Let me start with an error in your current solution (apart from being efficient or not): for third row it returns 0 in column s1. As far as I understood your intentions, you wanted to return first element from the payload, which for row 3 is A, not 0.
It also does not return s2 - I don't know it it was intentional, or not. My solution does return it.

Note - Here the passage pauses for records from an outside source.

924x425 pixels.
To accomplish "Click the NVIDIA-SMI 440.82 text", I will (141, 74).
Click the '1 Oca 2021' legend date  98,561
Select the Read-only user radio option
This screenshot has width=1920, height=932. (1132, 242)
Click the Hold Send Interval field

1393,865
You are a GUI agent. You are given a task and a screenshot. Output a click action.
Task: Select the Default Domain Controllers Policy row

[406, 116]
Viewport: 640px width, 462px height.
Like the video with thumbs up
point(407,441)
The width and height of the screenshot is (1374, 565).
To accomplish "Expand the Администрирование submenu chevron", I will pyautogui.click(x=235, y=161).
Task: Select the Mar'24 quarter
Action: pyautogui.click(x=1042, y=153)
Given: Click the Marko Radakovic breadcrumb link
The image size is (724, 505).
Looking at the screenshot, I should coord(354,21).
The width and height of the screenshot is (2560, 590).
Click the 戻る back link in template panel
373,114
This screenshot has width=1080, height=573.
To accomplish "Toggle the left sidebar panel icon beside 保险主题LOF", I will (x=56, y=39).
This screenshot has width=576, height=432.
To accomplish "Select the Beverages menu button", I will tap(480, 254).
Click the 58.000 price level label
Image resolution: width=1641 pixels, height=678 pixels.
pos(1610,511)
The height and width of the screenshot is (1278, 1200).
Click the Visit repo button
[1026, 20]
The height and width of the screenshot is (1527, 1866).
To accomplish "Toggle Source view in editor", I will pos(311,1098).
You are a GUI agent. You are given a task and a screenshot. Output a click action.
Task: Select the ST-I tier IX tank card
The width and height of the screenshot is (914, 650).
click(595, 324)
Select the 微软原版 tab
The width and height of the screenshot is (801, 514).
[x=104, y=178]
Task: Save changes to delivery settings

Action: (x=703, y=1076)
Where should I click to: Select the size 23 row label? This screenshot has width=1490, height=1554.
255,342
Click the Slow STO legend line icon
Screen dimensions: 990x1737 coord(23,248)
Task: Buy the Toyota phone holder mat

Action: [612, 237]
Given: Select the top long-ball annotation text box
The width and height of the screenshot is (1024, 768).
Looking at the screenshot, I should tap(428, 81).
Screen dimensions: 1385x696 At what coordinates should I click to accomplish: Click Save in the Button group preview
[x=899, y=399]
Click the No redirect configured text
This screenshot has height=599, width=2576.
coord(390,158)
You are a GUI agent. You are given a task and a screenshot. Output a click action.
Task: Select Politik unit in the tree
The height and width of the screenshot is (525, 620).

Now, to answer your question I have worked out a query which runs a bit faster (when tested on my local sqlite it gave me 3ms, while running your original query took 11ms on average) and does not nest selects this much. It's a bit complicated, so I will explain afterwards. Here's the query:
SELECT id,
timestamp,
max(CASE WHEN col = 1 THEN item ELSE '' END) AS s1,
max(CASE WHEN col = 2 THEN item ELSE '' END) AS s2,
max(CASE WHEN col = 3 THEN item ELSE '' END) AS s3,
max(CASE WHEN col = 4 THEN item ELSE '' END) AS s4,
max(CASE WHEN col = 5 THEN item ELSE '' END) AS s5,
max(CASE WHEN col = 6 THEN item ELSE '' END) AS s6,
max(CASE WHEN col = 7 THEN item ELSE '' END) AS s7,
max(CASE WHEN col = 8 THEN item ELSE '' END) AS s8,
max(CASE WHEN col = 9 THEN item ELSE '' END) AS s9
FROM (
WITH RECURSIVE tmp (
id,
timestamp,
item,
data,
col
)
AS (
SELECT id,
timestamp,
substr(payload, 1, instr(payload, ',') - 1),
payload,
1
FROM thebasetable
UNION ALL
SELECT id,
timestamp,
substr(substr(data, instr(data, ',') + 1), 1, instr(substr(data, instr(data, ',') + 1), ',') - 1),
substr(data, instr(data, ',') + 1),
col + 1
FROM tmp
WHERE instr(data, ',') > 0 AND
col < 9
ORDER BY 1
)
SELECT id,
timestamp,
item,
col
FROM tmp
)
GROUP BY id,
timestamp;
The query uses Common Table Expression (CTE). You can read more about it in SQLite's SQL syntax documentation (look for WITH statement).
The CTE part is this one:
WITH RECURSIVE tmp (
id,
timestamp,
item,
data,
col
)
AS (
SELECT id,
timestamp,
substr(payload, 1, instr(payload, ',') - 1),
payload,
1
FROM thebasetable
UNION ALL
SELECT id,
timestamp,
substr(substr(data, instr(data, ',') + 1), 1, instr(substr(data, instr(data, ',') + 1), ',') - 1),
substr(data, instr(data, ',') + 1),
col + 1
FROM tmp
WHERE instr(data, ',') > 0 AND
col < 9
ORDER BY 1
)
SELECT id,
timestamp,
item,
col
FROM tmp
What it does is it reads all rows with initial payload, gets "first" element from payload and adds col value equal to 1 for it. Then it passes payload to the next iteration of the CTE, but it cuts off the first element from payload, so the next iteration sees second element as it was first. It also increments the initial 1 value for each next iteration.
It goes through whole payload recurrently, shifting the first element for each iteration, until it reaches the end of payload (WHERE instr(data, ',') > 0).
I have also added the second condition to WHERE: col < 9 - this one controls how many columns will be extracted from the payload. The number should be equal to number of columns you will be reading from. If you set it to smaller number, then remaining columns will be empty in the results. If you set it to bigger number, it will do no harm, except the query will be a tiny bit slower, unnecessarily.
Finally, the CTE is enclosed in the SELECT which groups results from CTE by the ID and Timestamp, then getting values from rest of columns by detecting whether there is any value for the row, or not. It's hard to explain. It will be better if you execute the CTE part by yourself, see what it returns, then you will understand what the outer SELECT does.
Note - this solution requires SQLite 3.8.3, as that's the version when the CTE was introduced to SQLite.
CTE is a common feature in databases. It's supported by most popular databases (I've just looked up and it's present in MySQL, MS SQL, Oracle, PostgreSQL, so it looks quite nice).